[Start of Attachment]
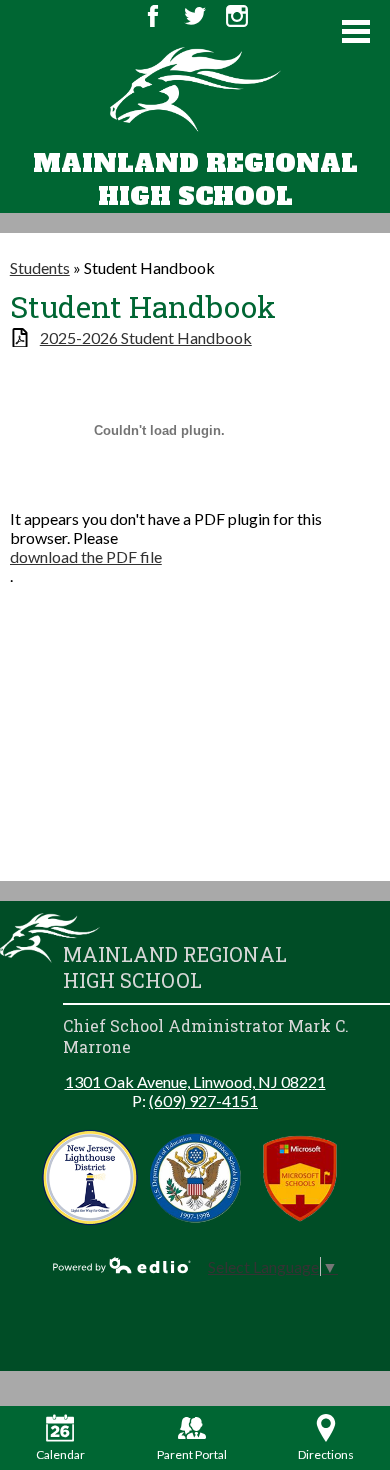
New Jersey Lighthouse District (90, 1177)
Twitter (195, 16)
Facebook (153, 16)
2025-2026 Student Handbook (146, 337)
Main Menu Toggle (356, 31)
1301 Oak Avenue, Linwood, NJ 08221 (195, 1081)
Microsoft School (300, 1177)
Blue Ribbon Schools (195, 1177)
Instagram (237, 16)
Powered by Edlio (122, 1265)
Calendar (60, 1454)
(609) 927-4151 (203, 1100)
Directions (326, 1454)
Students (40, 267)
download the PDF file (86, 556)
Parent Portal (192, 1454)
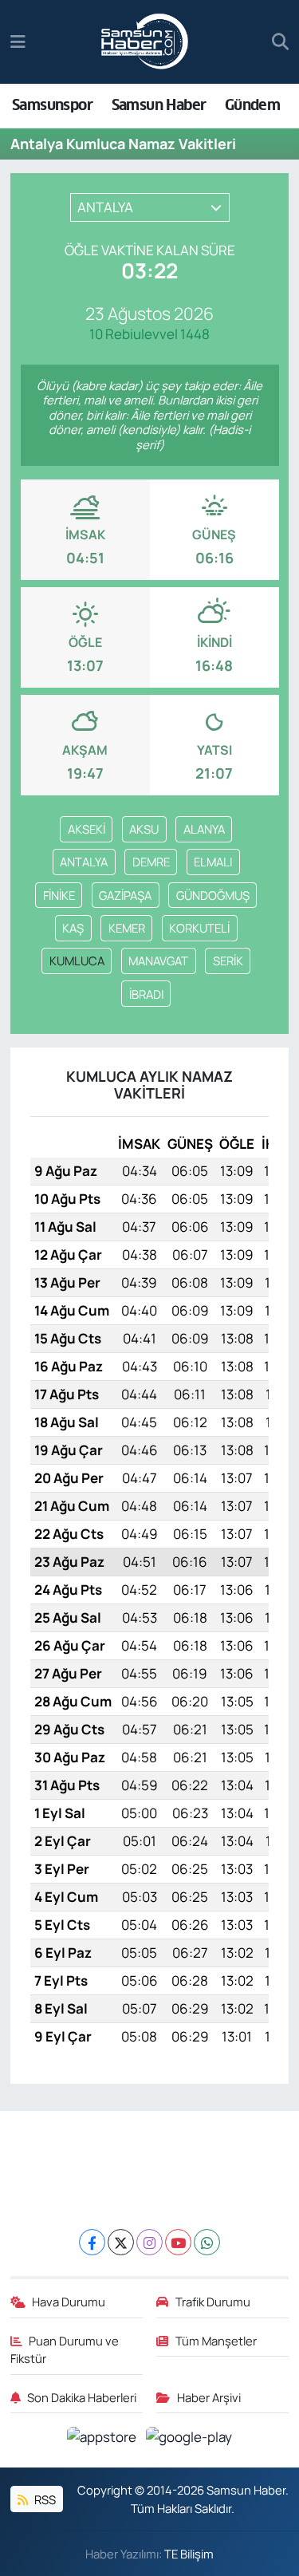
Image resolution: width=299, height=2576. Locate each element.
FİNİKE (59, 895)
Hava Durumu (68, 2302)
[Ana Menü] (18, 42)
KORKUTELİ (199, 928)
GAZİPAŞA (125, 895)
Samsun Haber (159, 105)
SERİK (228, 960)
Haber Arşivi (209, 2397)
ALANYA (204, 829)
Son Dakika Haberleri (81, 2397)
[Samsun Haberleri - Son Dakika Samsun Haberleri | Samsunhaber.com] (145, 42)
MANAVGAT (158, 960)
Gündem (252, 105)
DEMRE (151, 862)
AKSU (144, 829)
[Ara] (280, 42)
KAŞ (73, 928)
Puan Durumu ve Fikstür (65, 2349)
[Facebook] (92, 2242)
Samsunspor (52, 105)
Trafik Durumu (212, 2302)
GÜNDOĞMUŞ (213, 895)
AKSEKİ (86, 829)
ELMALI (213, 862)
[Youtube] (178, 2242)
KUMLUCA (76, 960)
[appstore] (103, 2439)
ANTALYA (84, 862)
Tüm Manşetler (216, 2341)
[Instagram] (149, 2242)
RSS (44, 2499)
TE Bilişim (189, 2554)
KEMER (126, 928)
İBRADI (146, 994)
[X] (121, 2242)
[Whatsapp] (207, 2242)
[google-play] (189, 2439)
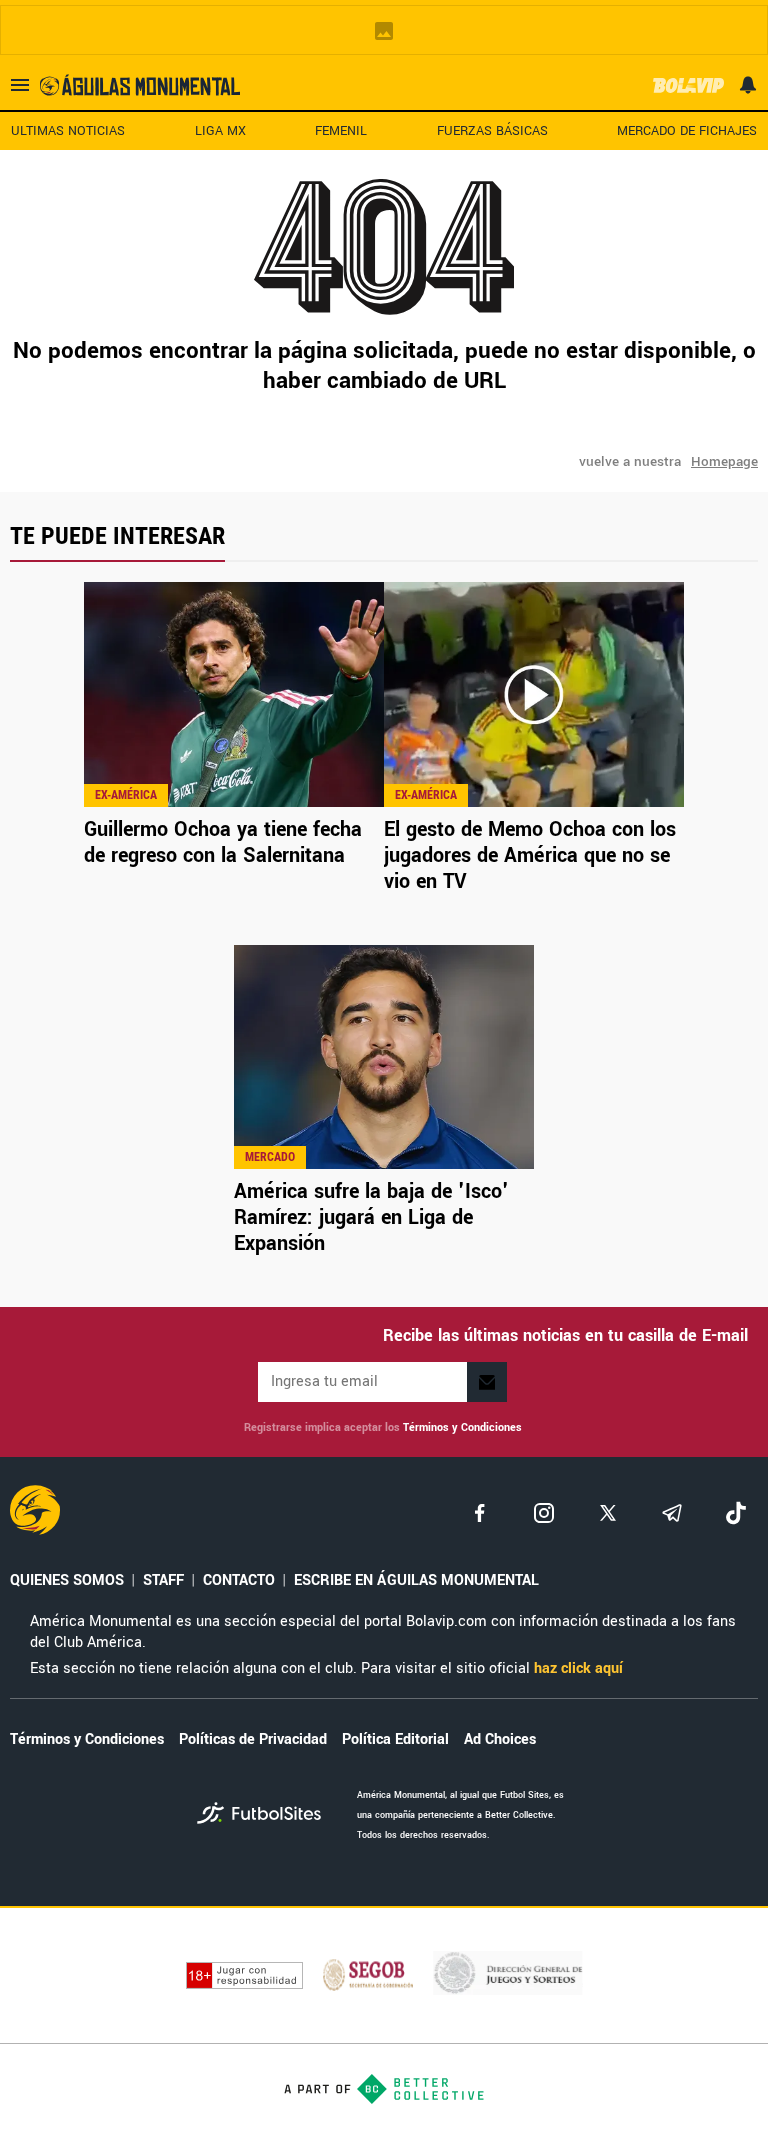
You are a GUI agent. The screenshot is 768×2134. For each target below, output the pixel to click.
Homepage (724, 461)
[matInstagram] (544, 1513)
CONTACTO (239, 1580)
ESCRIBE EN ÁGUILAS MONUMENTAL (416, 1580)
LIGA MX (220, 131)
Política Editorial (395, 1739)
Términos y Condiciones (462, 1427)
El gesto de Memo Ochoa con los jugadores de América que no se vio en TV (530, 855)
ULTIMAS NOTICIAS (68, 131)
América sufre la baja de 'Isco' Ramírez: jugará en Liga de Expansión (371, 1217)
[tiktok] (736, 1513)
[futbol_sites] (269, 1816)
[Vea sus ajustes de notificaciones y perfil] (748, 85)
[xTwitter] (608, 1513)
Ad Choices (500, 1739)
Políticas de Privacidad (253, 1739)
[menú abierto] (20, 85)
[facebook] (480, 1513)
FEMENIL (341, 131)
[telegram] (672, 1513)
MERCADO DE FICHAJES (687, 131)
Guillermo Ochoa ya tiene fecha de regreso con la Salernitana (223, 842)
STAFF (163, 1580)
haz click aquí (578, 1668)
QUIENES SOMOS (67, 1580)
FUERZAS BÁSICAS (492, 131)
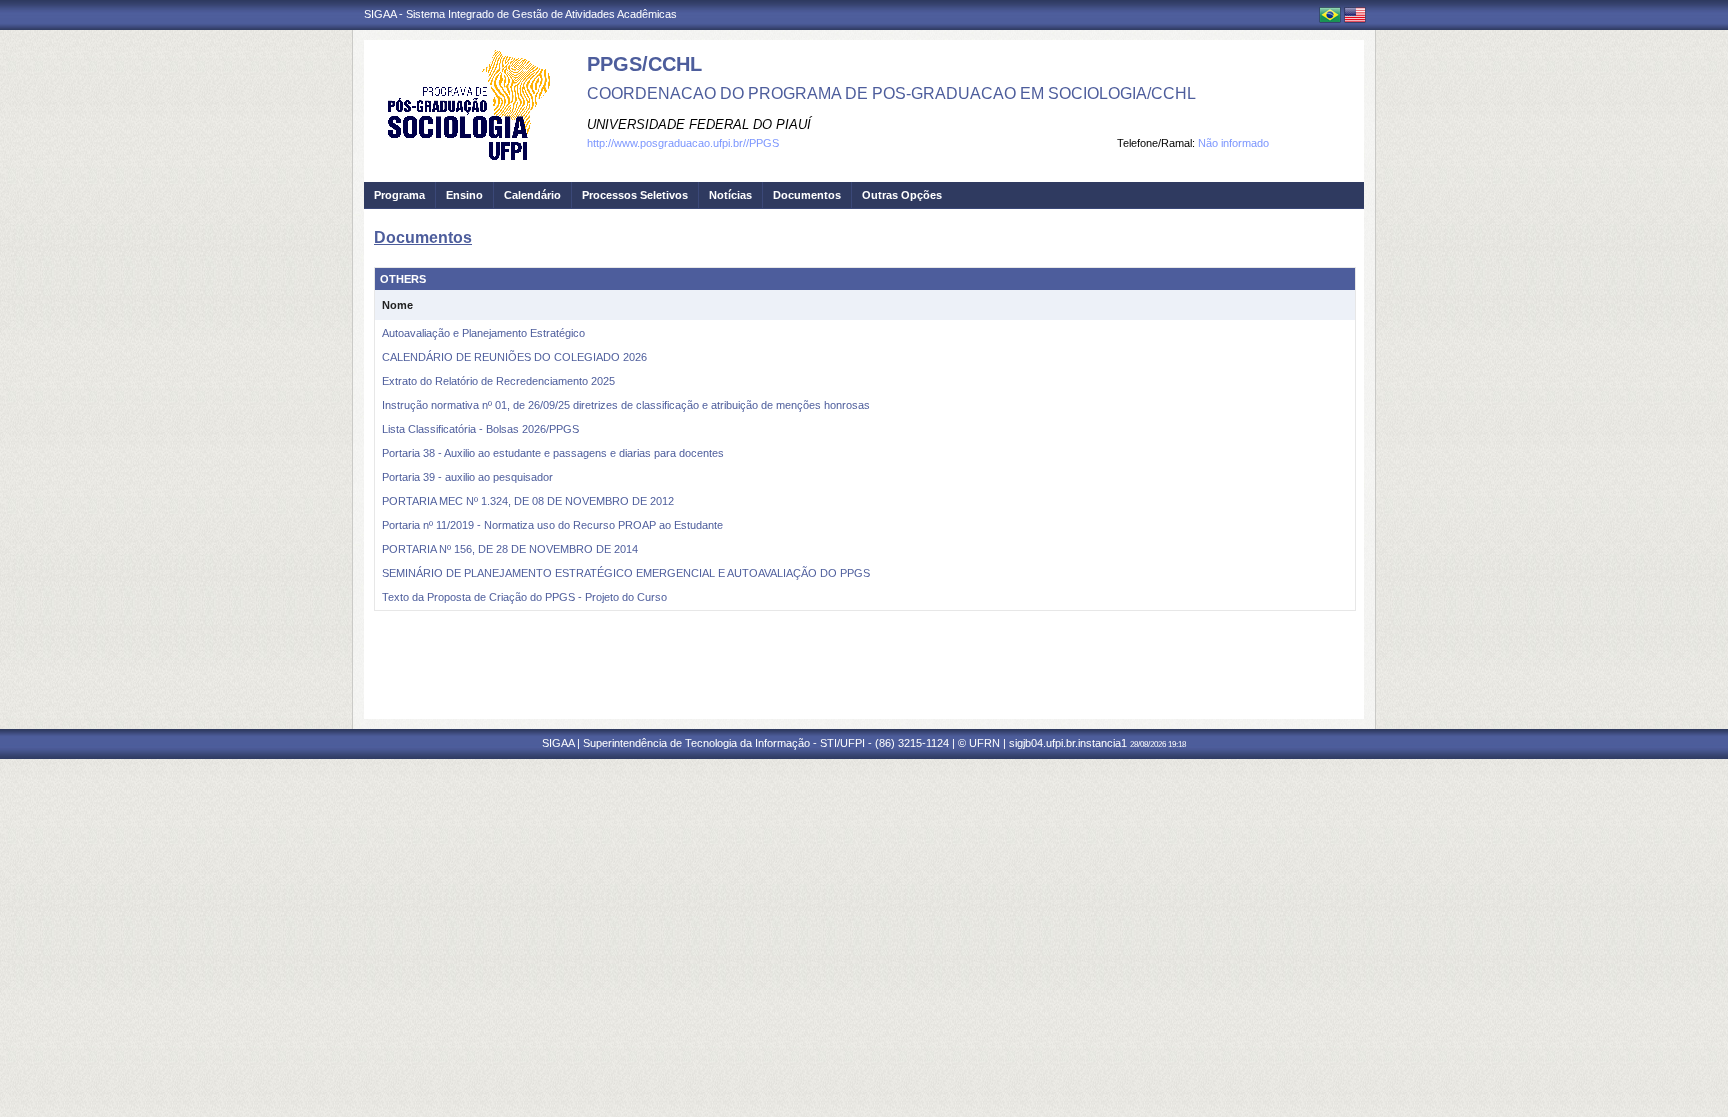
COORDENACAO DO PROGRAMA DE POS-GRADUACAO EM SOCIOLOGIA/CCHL (891, 93)
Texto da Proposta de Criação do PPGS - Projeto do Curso (524, 597)
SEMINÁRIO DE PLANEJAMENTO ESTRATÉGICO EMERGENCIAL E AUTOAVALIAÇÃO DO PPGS (626, 573)
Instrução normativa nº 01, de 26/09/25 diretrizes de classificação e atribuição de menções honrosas (626, 405)
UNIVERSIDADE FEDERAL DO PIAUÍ (699, 124)
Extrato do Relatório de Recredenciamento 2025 (498, 381)
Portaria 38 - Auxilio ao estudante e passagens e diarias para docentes (553, 453)
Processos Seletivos (635, 195)
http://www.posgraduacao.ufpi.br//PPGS (683, 143)
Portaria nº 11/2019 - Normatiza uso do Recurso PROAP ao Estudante (552, 525)
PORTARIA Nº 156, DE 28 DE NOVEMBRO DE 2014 (510, 549)
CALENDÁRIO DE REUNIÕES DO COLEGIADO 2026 (514, 357)
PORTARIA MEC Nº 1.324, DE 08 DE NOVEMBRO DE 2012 (528, 501)
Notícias (730, 195)
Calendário (532, 195)
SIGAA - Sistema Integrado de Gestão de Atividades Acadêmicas (520, 14)
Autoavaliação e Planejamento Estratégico (483, 333)
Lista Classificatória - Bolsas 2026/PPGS (480, 429)
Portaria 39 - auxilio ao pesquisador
[End of Attachment]
Across the listing above, tally the lines that include "América". Only the total is wanted.

Exercise response: 2